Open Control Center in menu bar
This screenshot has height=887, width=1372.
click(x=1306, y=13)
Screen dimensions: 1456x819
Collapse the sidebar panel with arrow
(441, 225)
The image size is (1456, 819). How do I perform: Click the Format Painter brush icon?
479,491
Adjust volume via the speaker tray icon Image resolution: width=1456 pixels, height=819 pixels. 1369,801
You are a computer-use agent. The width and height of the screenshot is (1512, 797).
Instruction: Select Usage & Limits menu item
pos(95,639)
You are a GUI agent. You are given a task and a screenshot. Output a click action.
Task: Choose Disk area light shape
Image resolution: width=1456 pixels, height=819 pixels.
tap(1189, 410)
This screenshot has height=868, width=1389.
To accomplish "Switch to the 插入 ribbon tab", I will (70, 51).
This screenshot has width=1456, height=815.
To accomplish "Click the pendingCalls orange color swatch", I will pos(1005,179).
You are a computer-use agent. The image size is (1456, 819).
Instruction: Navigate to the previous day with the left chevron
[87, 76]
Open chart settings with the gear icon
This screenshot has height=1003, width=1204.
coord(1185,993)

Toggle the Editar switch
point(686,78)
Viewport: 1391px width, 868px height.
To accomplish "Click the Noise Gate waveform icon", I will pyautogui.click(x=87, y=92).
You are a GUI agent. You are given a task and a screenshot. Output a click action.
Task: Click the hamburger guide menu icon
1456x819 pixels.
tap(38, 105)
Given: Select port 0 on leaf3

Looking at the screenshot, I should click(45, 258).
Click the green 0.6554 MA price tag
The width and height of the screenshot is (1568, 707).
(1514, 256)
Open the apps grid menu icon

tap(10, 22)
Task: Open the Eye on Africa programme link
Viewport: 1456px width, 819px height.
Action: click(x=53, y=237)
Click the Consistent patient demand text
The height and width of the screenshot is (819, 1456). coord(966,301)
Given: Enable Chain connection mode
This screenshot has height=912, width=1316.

→ **Exercise**
To complete this exercise, set down every line above exactly once more.

→ **Answer**
Open Control Center in menu bar
This screenshot has height=887, width=1372.
click(x=1306, y=13)
Screen dimensions: 1456x819
Collapse the sidebar panel with arrow
(441, 225)
The image size is (1456, 819). How do I perform: Click the Format Painter brush icon?
479,491
Adjust volume via the speaker tray icon Image resolution: width=1456 pixels, height=819 pixels. 1369,801
You are a computer-use agent. The width and height of the screenshot is (1512, 797).
Instruction: Select Usage & Limits menu item
pos(95,639)
You are a GUI agent. You are given a task and a screenshot. Output a click action.
Task: Choose Disk area light shape
Image resolution: width=1456 pixels, height=819 pixels.
tap(1189, 410)
This screenshot has height=868, width=1389.
To accomplish "Switch to the 插入 ribbon tab", I will (70, 51).
This screenshot has width=1456, height=815.
To accomplish "Click the pendingCalls orange color swatch", I will pos(1005,179).
You are a computer-use agent. The image size is (1456, 819).
Instruction: Navigate to the previous day with the left chevron
[87, 76]
Open chart settings with the gear icon
This screenshot has height=1003, width=1204.
coord(1185,993)

Toggle the Editar switch
point(686,78)
Viewport: 1391px width, 868px height.
To accomplish "Click the Noise Gate waveform icon", I will pyautogui.click(x=87, y=92).
You are a GUI agent. You are given a task and a screenshot. Output a click action.
Task: Click the hamburger guide menu icon
1456x819 pixels.
tap(38, 105)
Given: Select port 0 on leaf3

Looking at the screenshot, I should click(45, 258).
Click the green 0.6554 MA price tag
The width and height of the screenshot is (1568, 707).
(1514, 256)
Open the apps grid menu icon

tap(10, 22)
Task: Open the Eye on Africa programme link
Viewport: 1456px width, 819px height.
Action: click(x=53, y=237)
Click the Consistent patient demand text
The height and width of the screenshot is (819, 1456). coord(966,301)
Given: Enable Chain connection mode
This screenshot has height=912, width=1316.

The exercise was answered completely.